On the other hand, Mobile Eye also gets confused.  A few times it through I was drifting from my lane when actually, the lane markers themselves were just messy (some sort of old roadwork had left traces of temporary lane markings).  And at one point I noticed that it was watching speed limit signs, but was confused by the speed limits for exit-only lanes to my right, thinking that they also applied to the thru traffic lanes I was in.

Now think about this: if Mobile Eye gets confused, why should you assume that Waymo and Tesla and Uber self-driving cars never get confused?  All four use neural network vision systems.  This is a very fair question.

Another of my favorite spinouts is Hari Balakrishnan's startup in Boston.  His company is planning to monitor the quality of drivers: the person driving your car and perhaps those around your car too.  What a great idea!

My only worry is that if this were really to work well, could our society deal with the consequences?  Suppose that your head-up display somehow drew a red box around every dangerous car anywhere near you on the road.  On the positive side, now you would know which are were being driven by hormonal teenagers, which have drivers who are distracted by texting, which are piloted by drunk or stoned drivers, which have drivers with severe cataracts who can't actually see much of anything...

But on the negative side, I honestly don't know how we will react.  The fact is that we're surrounded by non-roadworthy cars, trucks carrying poorly secured loads of garbage,  and drivers who probably should be arrested!

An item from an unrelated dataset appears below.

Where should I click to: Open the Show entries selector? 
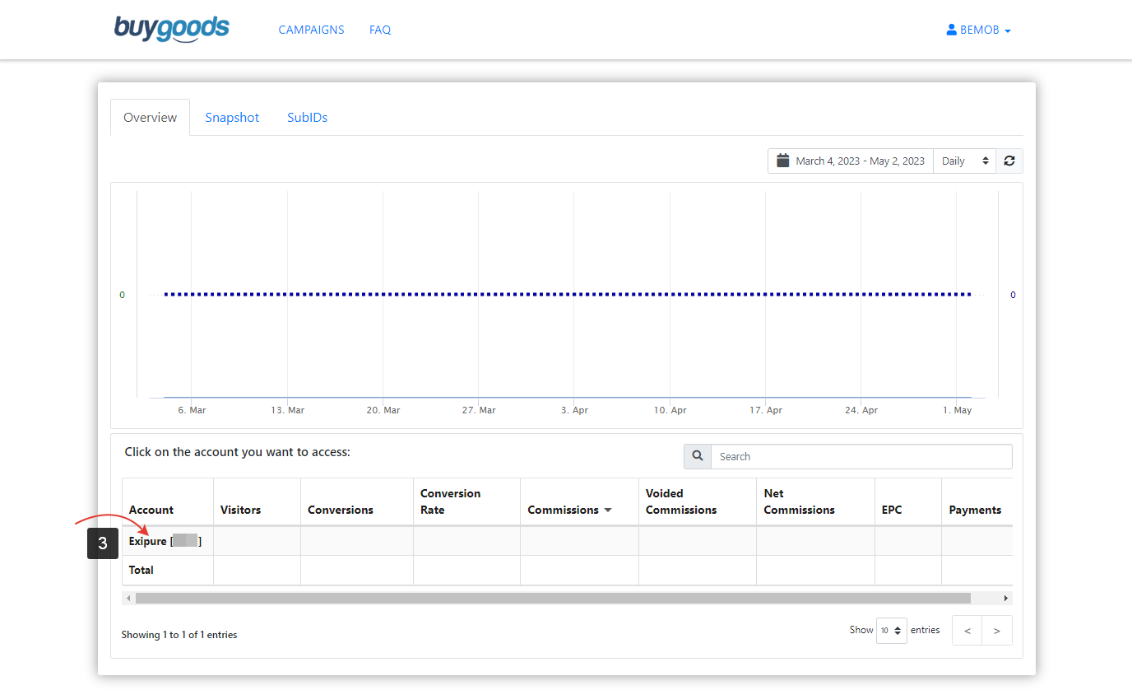coord(891,630)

Then it runs the other way, too.  If you are driving on a very poor road surface, you might be swerving to avoid the potholes or debris.  A hands-free phone conversation is perfectly legal, as is the use of Google Maps to find the address of that new dentist's office.  We wouldn't want to be "red boxed" and perhaps stopped by a state trooper for reasons like that.

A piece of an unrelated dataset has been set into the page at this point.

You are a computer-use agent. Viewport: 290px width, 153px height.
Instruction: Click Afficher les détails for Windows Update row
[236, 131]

So I do hope that Hari can put a dent in in road safety.  But I suspect that he and his company will need quite a bit of that $500M they just raised to pull it of.

So where am I going with all of this?  It comes down to an ethical question.  Right this second, the world is in strong agreement that Boeing's 737 Max is unsafe under some not-yet-fully-described condition.  Hundreds of innocent people have died because of that.  And don't assume that Airbus is somehow different -- John Rushby could tell you some pretty hair-raising stories about Airbus technology issues (their planes have been "fly by wire" for decades now, so they are not new to the kind of puzzle we've been discussing).  Perhaps you are thinking that well, at least Airbus hasn't killed anyone.  But is that really a coherent way to think about safety?

Self-driving cars may soon be carrying far more passengers under far more complex conditions than either of these brands of air craft.  And in fact, driving is a much harder job than flying a plane.  Our colleagues are creating these self-driving cars, and in my view, their solutions just aren't safe to launch onto our roads yet.  This generation of machine learning may simply not be up to the task.  Our entire approach to safety certification isn't yet ready to cope with the needed certification tasks.

When we agree to allow these things out on the road, that will include roads that you and your family will be driving on, too.  Should Hari's company put a red warning box around them, to help you stay far from them?  And they may be driving on your local city street too.  Your dog will be chasing sticks next to that street, your cats will out there doing whatever cats do, and your children will be learning to bicycle, all on those same shared roads.

There have already been too many  deaths.  Shouldn't our community be calling for this to stop, before far more people get hurt?